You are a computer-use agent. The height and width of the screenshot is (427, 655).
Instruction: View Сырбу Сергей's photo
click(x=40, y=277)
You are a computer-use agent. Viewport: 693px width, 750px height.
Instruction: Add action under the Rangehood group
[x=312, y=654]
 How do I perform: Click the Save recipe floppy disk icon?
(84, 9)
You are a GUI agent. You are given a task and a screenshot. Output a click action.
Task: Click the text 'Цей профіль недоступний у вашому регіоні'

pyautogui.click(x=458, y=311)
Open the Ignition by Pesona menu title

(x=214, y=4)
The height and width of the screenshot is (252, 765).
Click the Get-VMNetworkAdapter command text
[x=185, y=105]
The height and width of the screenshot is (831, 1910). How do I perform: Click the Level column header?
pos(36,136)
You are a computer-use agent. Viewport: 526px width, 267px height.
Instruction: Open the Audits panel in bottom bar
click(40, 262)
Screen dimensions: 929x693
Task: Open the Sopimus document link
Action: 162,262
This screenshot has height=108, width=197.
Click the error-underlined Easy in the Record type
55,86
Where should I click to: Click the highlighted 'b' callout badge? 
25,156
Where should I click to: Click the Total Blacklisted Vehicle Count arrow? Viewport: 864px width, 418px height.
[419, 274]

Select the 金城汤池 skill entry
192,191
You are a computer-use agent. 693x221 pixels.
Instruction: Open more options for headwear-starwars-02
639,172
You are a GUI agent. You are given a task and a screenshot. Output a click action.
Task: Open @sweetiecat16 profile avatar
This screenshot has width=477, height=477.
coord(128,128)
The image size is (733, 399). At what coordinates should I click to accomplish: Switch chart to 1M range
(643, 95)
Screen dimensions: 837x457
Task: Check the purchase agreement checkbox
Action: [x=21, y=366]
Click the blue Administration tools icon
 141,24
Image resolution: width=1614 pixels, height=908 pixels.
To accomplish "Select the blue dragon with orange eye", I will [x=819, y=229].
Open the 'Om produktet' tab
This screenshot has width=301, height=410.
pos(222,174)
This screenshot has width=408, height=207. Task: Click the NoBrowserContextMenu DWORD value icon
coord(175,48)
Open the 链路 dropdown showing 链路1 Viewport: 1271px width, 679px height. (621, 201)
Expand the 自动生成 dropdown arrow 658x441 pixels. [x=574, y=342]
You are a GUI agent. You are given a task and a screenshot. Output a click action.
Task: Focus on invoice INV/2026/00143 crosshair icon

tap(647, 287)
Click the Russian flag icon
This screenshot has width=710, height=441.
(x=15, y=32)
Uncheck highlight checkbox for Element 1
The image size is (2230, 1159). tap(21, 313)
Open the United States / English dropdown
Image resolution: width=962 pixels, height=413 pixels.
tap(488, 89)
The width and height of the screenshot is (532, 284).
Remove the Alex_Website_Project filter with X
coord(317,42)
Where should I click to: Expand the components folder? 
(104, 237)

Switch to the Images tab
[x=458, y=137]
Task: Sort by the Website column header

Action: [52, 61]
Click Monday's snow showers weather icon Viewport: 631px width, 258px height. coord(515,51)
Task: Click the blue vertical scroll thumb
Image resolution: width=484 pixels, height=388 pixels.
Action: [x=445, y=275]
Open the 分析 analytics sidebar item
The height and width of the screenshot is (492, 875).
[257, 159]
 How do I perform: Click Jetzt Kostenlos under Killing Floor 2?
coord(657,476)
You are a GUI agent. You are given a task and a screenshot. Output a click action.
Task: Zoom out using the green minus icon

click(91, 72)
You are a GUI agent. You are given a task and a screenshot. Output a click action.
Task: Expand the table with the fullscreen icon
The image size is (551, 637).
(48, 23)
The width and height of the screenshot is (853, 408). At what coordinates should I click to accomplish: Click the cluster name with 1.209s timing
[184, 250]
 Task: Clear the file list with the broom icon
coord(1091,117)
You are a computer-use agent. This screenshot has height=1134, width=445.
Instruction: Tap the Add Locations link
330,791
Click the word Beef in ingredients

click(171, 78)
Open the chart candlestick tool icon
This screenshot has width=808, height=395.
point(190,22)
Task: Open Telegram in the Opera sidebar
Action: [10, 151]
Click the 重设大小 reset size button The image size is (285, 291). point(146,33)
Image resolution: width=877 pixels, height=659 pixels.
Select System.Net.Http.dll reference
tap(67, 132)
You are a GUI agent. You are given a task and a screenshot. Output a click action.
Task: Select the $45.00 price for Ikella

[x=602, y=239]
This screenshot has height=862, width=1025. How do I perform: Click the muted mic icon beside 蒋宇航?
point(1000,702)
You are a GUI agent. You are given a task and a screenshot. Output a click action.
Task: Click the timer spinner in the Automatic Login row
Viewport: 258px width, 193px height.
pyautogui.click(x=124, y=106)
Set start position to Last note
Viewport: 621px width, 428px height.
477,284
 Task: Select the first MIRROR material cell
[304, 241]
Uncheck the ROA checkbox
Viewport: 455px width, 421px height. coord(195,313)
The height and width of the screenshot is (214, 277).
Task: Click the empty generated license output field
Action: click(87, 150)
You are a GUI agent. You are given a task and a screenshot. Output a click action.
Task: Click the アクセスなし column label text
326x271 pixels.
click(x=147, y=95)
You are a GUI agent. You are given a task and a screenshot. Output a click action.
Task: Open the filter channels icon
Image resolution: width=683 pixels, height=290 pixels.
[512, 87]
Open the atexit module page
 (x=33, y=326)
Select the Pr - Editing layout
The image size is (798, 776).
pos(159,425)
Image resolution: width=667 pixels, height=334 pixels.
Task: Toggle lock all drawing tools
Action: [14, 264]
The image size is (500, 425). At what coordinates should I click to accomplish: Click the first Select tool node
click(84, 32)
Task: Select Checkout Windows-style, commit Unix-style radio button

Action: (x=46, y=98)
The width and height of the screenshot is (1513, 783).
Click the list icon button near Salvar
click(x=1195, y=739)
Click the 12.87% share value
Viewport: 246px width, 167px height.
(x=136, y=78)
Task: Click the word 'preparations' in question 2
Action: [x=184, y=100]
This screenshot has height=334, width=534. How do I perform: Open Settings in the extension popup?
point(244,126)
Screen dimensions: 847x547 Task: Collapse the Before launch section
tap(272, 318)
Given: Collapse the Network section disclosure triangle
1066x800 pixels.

§ **Request**
Rewrite the records above, replacing "computer-use agent" with "screen-navigation agent" wherever it occurs and leaving every other line and word unchanged.

§ **Full solution**
You are a screen-navigation agent. The height and width of the screenshot is (427, 655).
Instruction: View Сырбу Сергей's photo
click(x=40, y=277)
You are a screen-navigation agent. Viewport: 693px width, 750px height.
Instruction: Add action under the Rangehood group
[x=312, y=654]
 How do I perform: Click the Save recipe floppy disk icon?
(84, 9)
You are a GUI agent. You are given a task and a screenshot. Output a click action.
Task: Click the text 'Цей профіль недоступний у вашому регіоні'

pyautogui.click(x=458, y=311)
Open the Ignition by Pesona menu title

(x=214, y=4)
The height and width of the screenshot is (252, 765).
Click the Get-VMNetworkAdapter command text
[x=185, y=105]
The height and width of the screenshot is (831, 1910). How do I perform: Click the Level column header?
pos(36,136)
You are a screen-navigation agent. Viewport: 526px width, 267px height.
Instruction: Open the Audits panel in bottom bar
click(40, 262)
Screen dimensions: 929x693
Task: Open the Sopimus document link
Action: 162,262
This screenshot has height=108, width=197.
Click the error-underlined Easy in the Record type
55,86
Where should I click to: Click the highlighted 'b' callout badge? 
25,156
Where should I click to: Click the Total Blacklisted Vehicle Count arrow? Viewport: 864px width, 418px height.
[419, 274]

Select the 金城汤池 skill entry
192,191
You are a screen-navigation agent. 693x221 pixels.
Instruction: Open more options for headwear-starwars-02
639,172
You are a GUI agent. You are given a task and a screenshot. Output a click action.
Task: Open @sweetiecat16 profile avatar
This screenshot has width=477, height=477.
coord(128,128)
The image size is (733, 399). At what coordinates should I click to accomplish: Switch chart to 1M range
(643, 95)
Screen dimensions: 837x457
Task: Check the purchase agreement checkbox
Action: [x=21, y=366]
Click the blue Administration tools icon
 141,24
Image resolution: width=1614 pixels, height=908 pixels.
To accomplish "Select the blue dragon with orange eye", I will [x=819, y=229].
Open the 'Om produktet' tab
This screenshot has width=301, height=410.
pos(222,174)
This screenshot has width=408, height=207. Task: Click the NoBrowserContextMenu DWORD value icon
coord(175,48)
Open the 链路 dropdown showing 链路1 Viewport: 1271px width, 679px height. (621, 201)
Expand the 自动生成 dropdown arrow 658x441 pixels. [x=574, y=342]
You are a GUI agent. You are given a task and a screenshot. Output a click action.
Task: Focus on invoice INV/2026/00143 crosshair icon

tap(647, 287)
Click the Russian flag icon
This screenshot has width=710, height=441.
(x=15, y=32)
Uncheck highlight checkbox for Element 1
The image size is (2230, 1159). tap(21, 313)
Open the United States / English dropdown
Image resolution: width=962 pixels, height=413 pixels.
tap(488, 89)
The width and height of the screenshot is (532, 284).
Remove the Alex_Website_Project filter with X
coord(317,42)
Where should I click to: Expand the components folder? 
(104, 237)

Switch to the Images tab
[x=458, y=137]
Task: Sort by the Website column header

Action: [52, 61]
Click Monday's snow showers weather icon Viewport: 631px width, 258px height. coord(515,51)
Task: Click the blue vertical scroll thumb
Image resolution: width=484 pixels, height=388 pixels.
Action: [x=445, y=275]
Open the 分析 analytics sidebar item
The height and width of the screenshot is (492, 875).
[257, 159]
 How do I perform: Click Jetzt Kostenlos under Killing Floor 2?
coord(657,476)
You are a GUI agent. You are given a task and a screenshot. Output a click action.
Task: Zoom out using the green minus icon

click(91, 72)
You are a GUI agent. You are given a task and a screenshot. Output a click action.
Task: Expand the table with the fullscreen icon
The image size is (551, 637).
(48, 23)
The width and height of the screenshot is (853, 408). At what coordinates should I click to accomplish: Click the cluster name with 1.209s timing
[184, 250]
 Task: Clear the file list with the broom icon
coord(1091,117)
You are a screen-navigation agent. This screenshot has height=1134, width=445.
Instruction: Tap the Add Locations link
330,791
Click the word Beef in ingredients

click(171, 78)
Open the chart candlestick tool icon
This screenshot has width=808, height=395.
point(190,22)
Task: Open Telegram in the Opera sidebar
Action: [10, 151]
Click the 重设大小 reset size button The image size is (285, 291). point(146,33)
Image resolution: width=877 pixels, height=659 pixels.
Select System.Net.Http.dll reference
tap(67, 132)
You are a GUI agent. You are given a task and a screenshot. Output a click action.
Task: Select the $45.00 price for Ikella

[x=602, y=239]
This screenshot has height=862, width=1025. How do I perform: Click the muted mic icon beside 蒋宇航?
point(1000,702)
You are a GUI agent. You are given a task and a screenshot. Output a click action.
Task: Click the timer spinner in the Automatic Login row
Viewport: 258px width, 193px height.
pyautogui.click(x=124, y=106)
Set start position to Last note
Viewport: 621px width, 428px height.
477,284
 Task: Select the first MIRROR material cell
[304, 241]
Uncheck the ROA checkbox
Viewport: 455px width, 421px height. coord(195,313)
The height and width of the screenshot is (214, 277).
Task: Click the empty generated license output field
Action: click(87, 150)
You are a GUI agent. You are given a task and a screenshot. Output a click action.
Task: Click the アクセスなし column label text
326x271 pixels.
click(x=147, y=95)
You are a GUI agent. You are given a task and a screenshot. Output a click action.
Task: Open the filter channels icon
Image resolution: width=683 pixels, height=290 pixels.
[512, 87]
Open the atexit module page
 (x=33, y=326)
Select the Pr - Editing layout
The image size is (798, 776).
pos(159,425)
Image resolution: width=667 pixels, height=334 pixels.
Task: Toggle lock all drawing tools
Action: [14, 264]
The image size is (500, 425). At what coordinates should I click to accomplish: Click the first Select tool node
click(84, 32)
Task: Select Checkout Windows-style, commit Unix-style radio button

Action: (x=46, y=98)
The width and height of the screenshot is (1513, 783).
Click the list icon button near Salvar
click(x=1195, y=739)
Click the 12.87% share value
Viewport: 246px width, 167px height.
(x=136, y=78)
Task: Click the word 'preparations' in question 2
Action: [x=184, y=100]
This screenshot has height=334, width=534. How do I perform: Open Settings in the extension popup?
point(244,126)
Screen dimensions: 847x547 Task: Collapse the Before launch section
tap(272, 318)
Given: Collapse the Network section disclosure triangle
1066x800 pixels.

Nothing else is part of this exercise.